* Text section:
>> Start
Thread: Grouped Index Tuples / Clustered Indexes

Grouped Index Tuples / Clustered Indexes

From
Heikki Linnakangas
Date:
I've updated the GIT patch at http://community.enterprisedb.com/git/. 
Bitrot caused by the findinsertloc-patch has been fixed, making that 
part of the GIT patch a little bit smaller and cleaner. I also did some 
refactoring, and minor cleanup and commenting.

Any comments on the design or patch? For your convenience, I copied the 
same text I added to access/nbtree/README to 
http://community.enterprisedb.com/git/git-readme.txt

Should we start playing the name game at this point? I've been thinking 
we should call this feature just Clustered Indexes, even though it's not 
exactly the same thing as clustered indexes in other DBMSs. From user 
point of view, they behave similarly enough that it may be best to use 
the existing term.

As a next step, I'm hoping to get the indexam API changes from the 
bitmap index patch committed soon, and in a way that supports GIT as well.

--   Heikki Linnakangas  EnterpriseDB   http://www.enterprisedb.com


Re: Grouped Index Tuples / Clustered Indexes

From
Grzegorz Jaskiewicz
Date:
my only question would be.
>> End
* Goal A: Can you update the stretch of the thread from "As a next step, I'm" through "question would be." so that "indexam API" becomes "index access method API"?
* Goal B: In the Grouped Index Tuples thread, what name does Heikki Linnakangas suggest calling the feature?

* Recorded information:
>> Start
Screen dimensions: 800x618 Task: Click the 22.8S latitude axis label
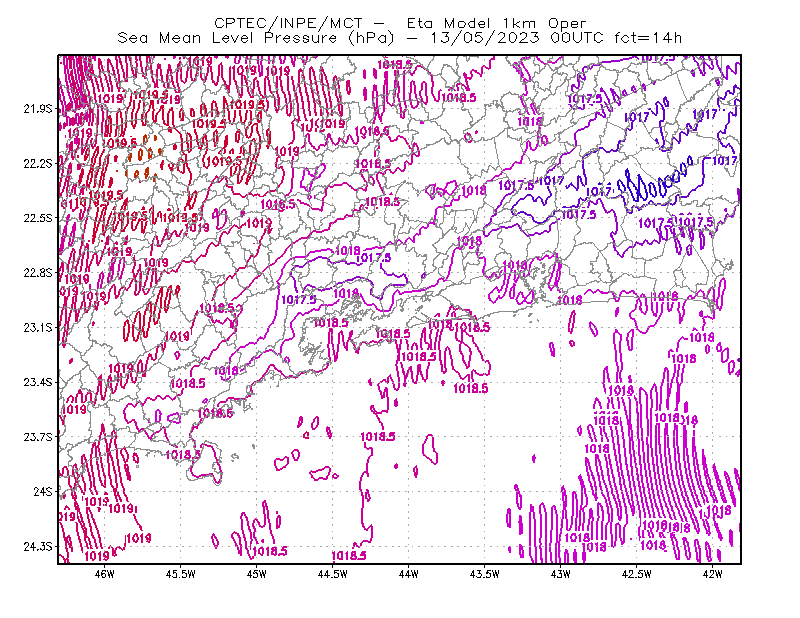click(x=38, y=273)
>> End
* Problem solution A:
As a next step, I'm hoping to get the index access method API changes from the 
bitmap index patch committed soon, and in a way that supports GIT as well.

--   Heikki Linnakangas  EnterpriseDB   http://www.enterprisedb.com


Re: Grouped Index Tuples / Clustered Indexes

From
Grzegorz Jaskiewicz
Date:
my only question would be.

* Problem solution B: Clustered Indexes